Nesse cenário, o cancelamento de séries, sem o fechamento dos enredos, mesmo que justificados, pela baixa lucratividade e baixos índices de audiência, tornam-se um tiro no pé, na medida em que levam a uma perda de credibilidade da emissora que o transmite, junto aos espectadores que mesmo em minoria acompanhem o produto e esperem dele um desfecho para o enredo.
Esses espectadores, e entre eles me incluo, podem nem começar a assistir outras séries que venham a ser produzidas, ou melhor dizendo, impor mais dificuldades a reservar um espaço do seu tempo para acompanhar uma série pela crença historicamente comprovada de que a qualquer momento pode ser cancelada sem fornecer desfechos para os enredos abertos.
Me foquei mais nesse texto no FlashForward, primeiro porque nesse caso específico eu sou atingido como consumidor, mas não só por isso. Tendo o FlashForward a mesma emisora do LOST, que é a mais importante série de TV já realizada, e não é pelos índices de audiência na TV estado-unidense, onde ela não foi nunca destaque em comparação com outras produções, mas pela movimentação que ela produz pela internet, seja em consumode conteúdo, seja em discussões e fóruns, seja em geração e consumo de produtos interativos conectaods a série. E também economicamente, a ABC já observou em LOST, uma geração de lucro outra, que se dá pela venda de DVDs e outros produtos franqueados da série. A ABC teve então, recentemente, com LOST a experiência de que a importância, a lucratividade, o reconhecimento e o direcionamento de investimentos futuros que uma série de TV com conteúdo diferenciado, como LOST e FlashForward podem dar são retornos muito maiores do que simplesmente os ídices de audiência podem demonstrar.
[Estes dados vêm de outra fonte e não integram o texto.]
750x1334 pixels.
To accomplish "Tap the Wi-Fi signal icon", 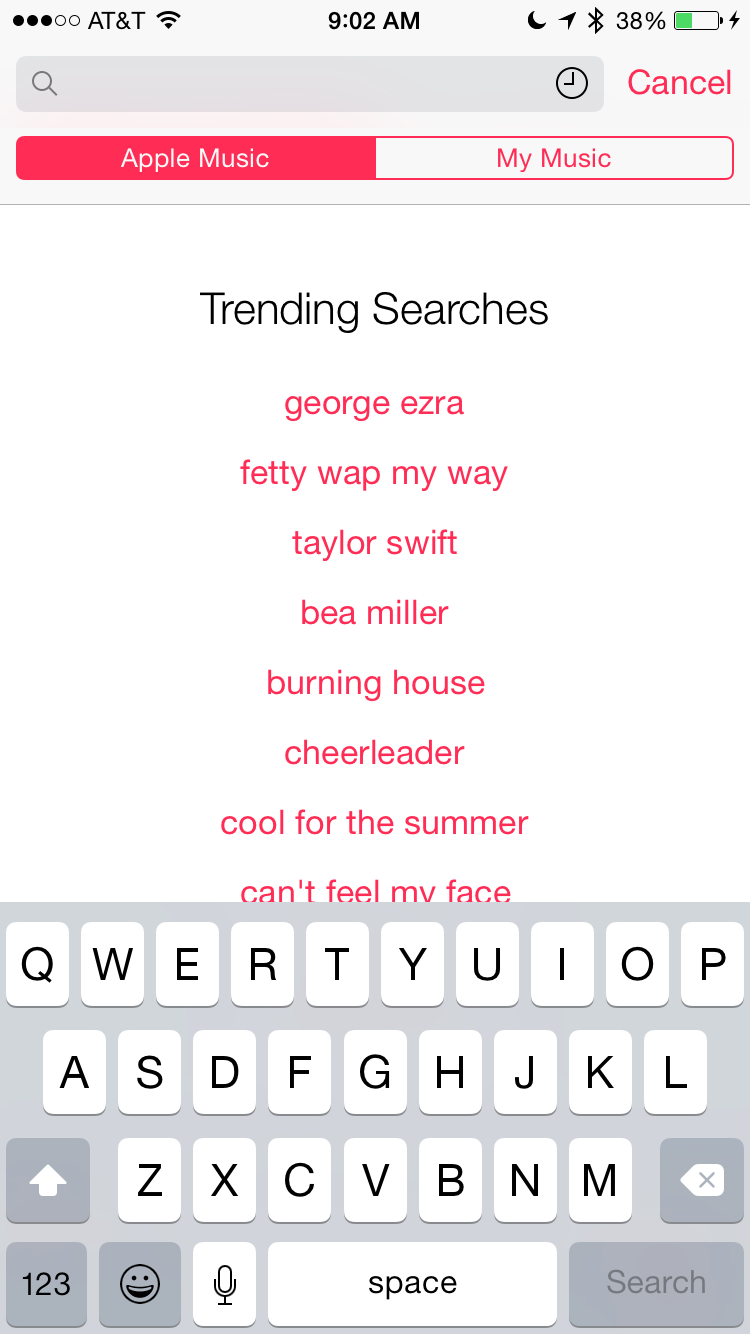I will coord(168,21).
FlashForward é uma série com um mote inicial sensacional, muito bem tratada em seu início. Com roteiro elenco e direção bem estruturados, cujo enredo me seduziu de cara. Há alguns momentos da série como no sétimo capítulo, em que o agente do FBI Al Gough se suicida, que estão entre os momentos mais fantásticos de atrações realizadas para a TV no ano passado. Mas todos esses momentos se perderão no tempo, como lágrimas na chuva.
Em relação o Heroes, nunca me passou pela cabeça reservar um pedaço do meu tempo para assistir, sempre achei que era uma confusão de conteúdos desconexos misturados e tratados de forma até amadora, mas ainda assim considero que o cancelamento é um desrespeito a quem acompanha e gosta da série, e eu me junto a eles em suas reclamações.
Já o "V", fico feliz que continue, eu gosto e acompanho... mas é somente um remake. E muito do eu gostar, vem de uma memória afetiva, do original, eu acredito. E repito aqui que é pena que produções originais e promissoras como FlashForward, não tenham o mesmo tratamento.

Por fim, digo que se a indústria do entretenimento pela TV nos Estados Unidos, não entender que no mundo de hoje o poder de decidir o que consumir está cada vez mais na mão dos consumidores, e que todos eles tem de ser tratados com respeito e carinho, principalmente porque inevitavelmente, cada vez mais as pessoas terão opções outras de entretenimento, então nesse caso, a própria indústria tenderá a extinguir-se, extinção que será acelerada pelas próprias decisões de mercado tomadas para se proteger de uma ou outra deficiência monetária. E sendo assim, ficaremos todos privados de que algum dia surja uma outra coisa que seja tão fantástica como o LOST foi.